Korvin · January 13, 2026, 4:22pm

I redid the test to be sure. This time I just yanked the cable and waited (didn’t attempt to reconnect).

After the disconnect, the ollama process was hanging for the whole time for ~2 minutes, afterwards it crashed due to general protection fault in the same manner as before.

So it definitely wasn’t killed by your patch.

Also I’ve noticed that right after disconnect one of CPU cores was 100% busy for, like 10 seconds.

Mario_Limonciello · January 13, 2026, 4:26pm

OK, so if you wait for the process to actually get killed and then plug things back in does it recover more nicely?

Korvin · January 13, 2026, 4:42pm

Hm… looks like it’s even weirder. The kernel reported protection fault, but apparently the process remained.

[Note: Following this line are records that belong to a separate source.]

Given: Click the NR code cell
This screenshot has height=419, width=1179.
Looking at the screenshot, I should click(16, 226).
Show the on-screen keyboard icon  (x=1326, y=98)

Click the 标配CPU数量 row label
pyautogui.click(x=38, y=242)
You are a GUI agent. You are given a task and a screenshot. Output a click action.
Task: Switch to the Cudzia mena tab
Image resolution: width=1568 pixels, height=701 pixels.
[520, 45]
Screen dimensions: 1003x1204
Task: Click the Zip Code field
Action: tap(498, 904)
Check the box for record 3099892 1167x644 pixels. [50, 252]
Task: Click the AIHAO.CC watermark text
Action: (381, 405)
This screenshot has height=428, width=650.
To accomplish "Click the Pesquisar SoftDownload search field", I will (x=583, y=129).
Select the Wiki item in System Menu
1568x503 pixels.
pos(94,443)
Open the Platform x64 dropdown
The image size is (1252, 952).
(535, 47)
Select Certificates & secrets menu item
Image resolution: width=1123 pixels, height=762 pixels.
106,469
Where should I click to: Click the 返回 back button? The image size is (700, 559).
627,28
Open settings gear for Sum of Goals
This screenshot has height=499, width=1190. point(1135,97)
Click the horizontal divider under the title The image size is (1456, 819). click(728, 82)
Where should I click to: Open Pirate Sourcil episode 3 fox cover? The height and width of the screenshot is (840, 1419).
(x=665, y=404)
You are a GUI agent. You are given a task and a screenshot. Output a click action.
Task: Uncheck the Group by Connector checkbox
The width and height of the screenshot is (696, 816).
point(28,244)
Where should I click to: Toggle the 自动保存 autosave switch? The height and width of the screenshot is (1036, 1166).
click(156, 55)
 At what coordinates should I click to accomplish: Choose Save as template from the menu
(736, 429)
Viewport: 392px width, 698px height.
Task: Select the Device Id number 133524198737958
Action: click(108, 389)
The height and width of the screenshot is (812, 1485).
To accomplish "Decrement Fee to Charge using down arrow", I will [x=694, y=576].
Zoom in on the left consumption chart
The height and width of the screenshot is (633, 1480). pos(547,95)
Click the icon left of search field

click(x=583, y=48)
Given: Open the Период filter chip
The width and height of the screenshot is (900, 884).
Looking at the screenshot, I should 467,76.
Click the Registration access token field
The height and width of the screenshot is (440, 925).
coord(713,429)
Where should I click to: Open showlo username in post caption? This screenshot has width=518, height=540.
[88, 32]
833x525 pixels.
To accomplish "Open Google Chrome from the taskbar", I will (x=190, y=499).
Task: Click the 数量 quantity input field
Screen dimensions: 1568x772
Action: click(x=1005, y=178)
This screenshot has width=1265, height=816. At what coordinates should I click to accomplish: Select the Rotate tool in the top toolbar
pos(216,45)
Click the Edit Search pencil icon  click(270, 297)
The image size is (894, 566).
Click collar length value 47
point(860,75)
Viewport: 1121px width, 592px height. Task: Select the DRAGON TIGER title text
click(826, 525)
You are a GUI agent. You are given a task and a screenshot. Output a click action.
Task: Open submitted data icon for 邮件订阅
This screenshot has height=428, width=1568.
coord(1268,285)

korvin@fw13:~$ ps -A | grep ollama
   2556 ?        00:00:00 ollama    # This process was set up by the system

# Here I connect eGPU

korvin@fw13:~$ sudo service ollama restart # To pick up newly connected device

korvin@fw13:~$ ps -A | grep ollama
   4521 ?        00:00:00 ollama    # The new process

# Just to check if it works
korvin@fw13:~$ ollama run qwen3:8b
>>> hello world
Thinking...
Okay, the user said "hello world". That's a common starting point for programming, especially in the 
context of learning a new language. But since^C
>>> 

korvin@fw13:~$ ps -A | grep ollama
   4521 ?        00:00:00 ollama
   4667 ?        00:00:43 ollama

# Here I yank the cable.

# These two processes remain the same for several minutes even after the crash
korvin@fw13:~$ ps -A | grep ollama
   4521 ?        00:00:00 ollama
   4667 ?        00:00:43 ollama

However the ollama log shows the following after the crash:

янв 13 21:28:53 fw13 ollama[4521]: time=2026-01-13T21:28:53.356+05:00 level=INFO source=server.go:1338 msg="waiting for llama runner to start responding"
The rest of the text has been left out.